In the Washington lawsuit, abortion rights activists argue that the FDA was actually too restrictive when it approved mifepristone in 2000, as it placed restrictions and certification requirements on pharmacies and physicians to dispense and prescribe the drug.

This legal clash has caused alarm and confusion, especially among the approximately 58 million women of childbearing age who do not live in a state where abortion is banned.

More than a dozen states have restricted access to abortions after the overthrow of Roe V Wade

What is the most likely outcome?

The dispute over drug abortion, the most common method of terminating a pregnancy, is likely to reach the Supreme Court.

In short, that is not entirely clear. The pill’s legality is assured until Friday, but what comes next is murkier.

Because the Texas ruling did not expressly direct the FDA to remove mifepristone from the market, legal scholars such as Temple University’s Rachel Rebouche said the agency could exercise enforcement power and keep the drug in circulation. In that same vein, it could decide to halt all production and distribution of the drug.

In deciding whether to use its enforcement powers not to restrict access to the medication, the FDA would also cooperate with Judge Rice, who ordered the agency to maintain the status quo, at least in the states at stake.

Oregon Democratic Senator Ron Wyden, who has long said banning access to mifepristone would not be legitimate, said Friday: “Whatever happens in seven days, I believe the Food and Drug Administration has the authority to ignore statement. I again call on President Biden and the FDA to do just that.”

Women in blue states who are suddenly faced with the possibility that they are not entitled to the medication-abortion regimen may have recourse depending on where they live. In Washington, for example, the Department of Corrections has bought up tens of thousands of doses of mifepristone that are soon to be dispensed.

And Whole Women’s Health, an independent abortion provider, said Friday: “[W]We follow FDA guidelines and not Texas anti-abortion judges who have no formal medical training. Whole Woman’s Health will continue to provide Mife in our clinics and our Pills by Mail program for the next week as we monitor both decisions.”

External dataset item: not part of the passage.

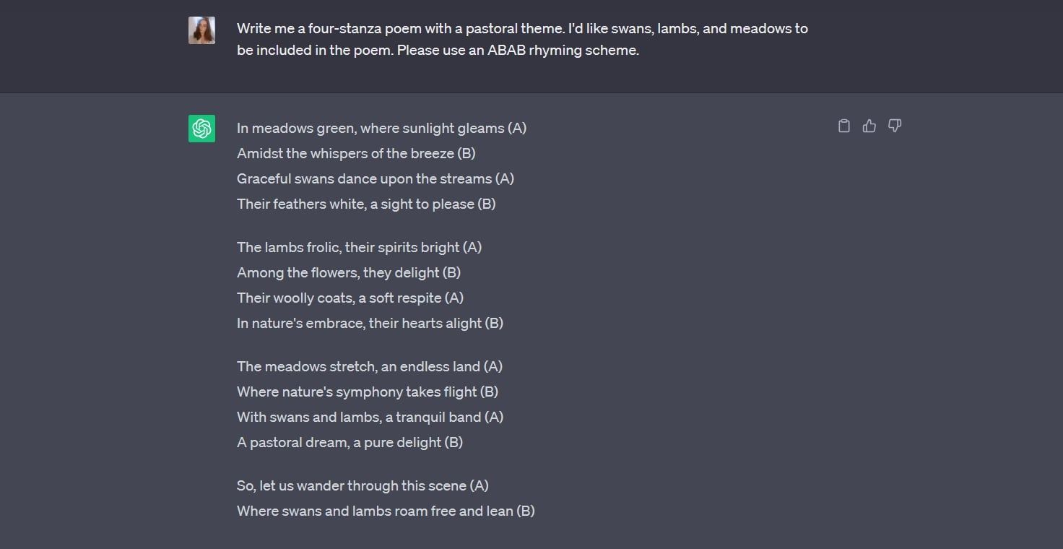Click the user profile picture
This screenshot has height=549, width=1063.
(x=201, y=30)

If the 5th Circuit were to uphold Texas’ ruling, the DOJ would most likely appeal that decision to the Supreme Court, which could quickly decide whether or not the order should be suspended.

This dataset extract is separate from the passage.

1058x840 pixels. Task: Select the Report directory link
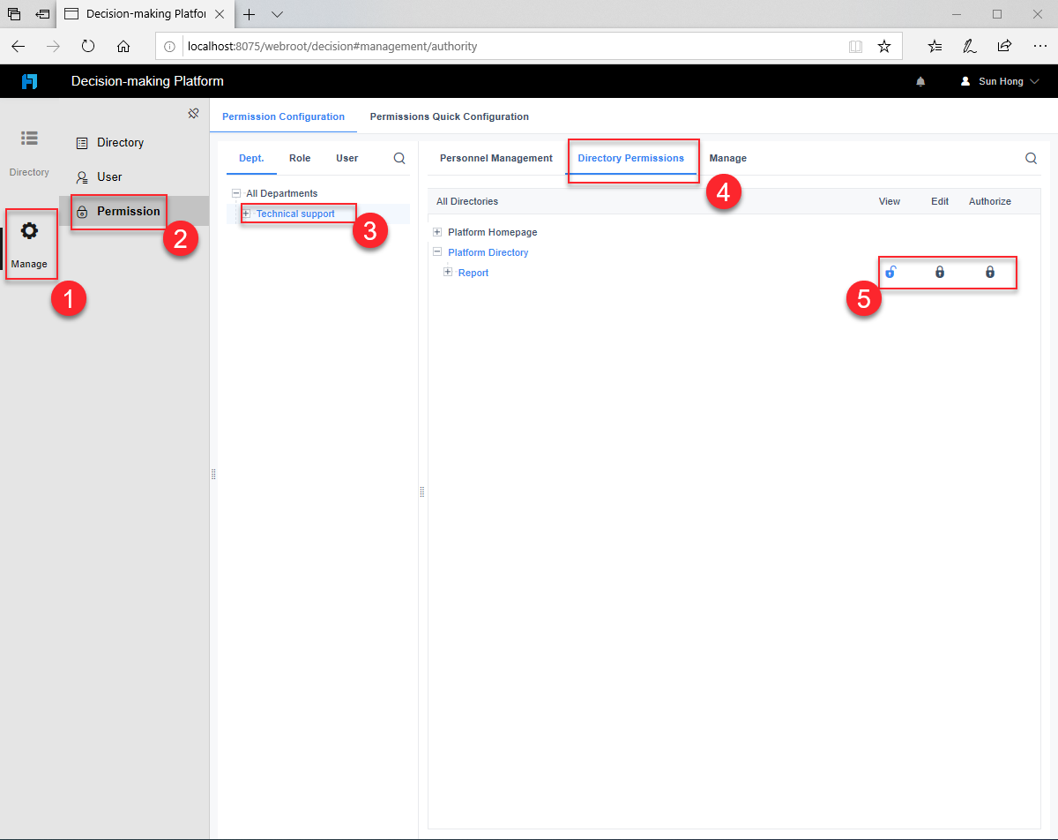[x=473, y=273]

Does this mean the end of drug abortion as we know it?

It could be that medication abortion could move from a two-drug regimen to just one drug, the ulcer drug misoprostol.

A misoprostol-only regimen is standard practice in many parts of the world and is even fully endorsed by the World Health Organization. In the absence of mifepristone, it is a reliable means of terminating a pregnancy, although it may have some additional side effects, such as nausea and a slight decrease in efficacy.

Abortion providers have prepared for the possibility of misoprostol being the only tool in the drug abortion tool belt. Planned Parenthood, Abortion on Demand, Aid Access, Carafem, Choix, Forward Midwifery, Hey Jane and Just the Pill have said they are willing to prescribe misoprostol-only abortions as a temporary solution.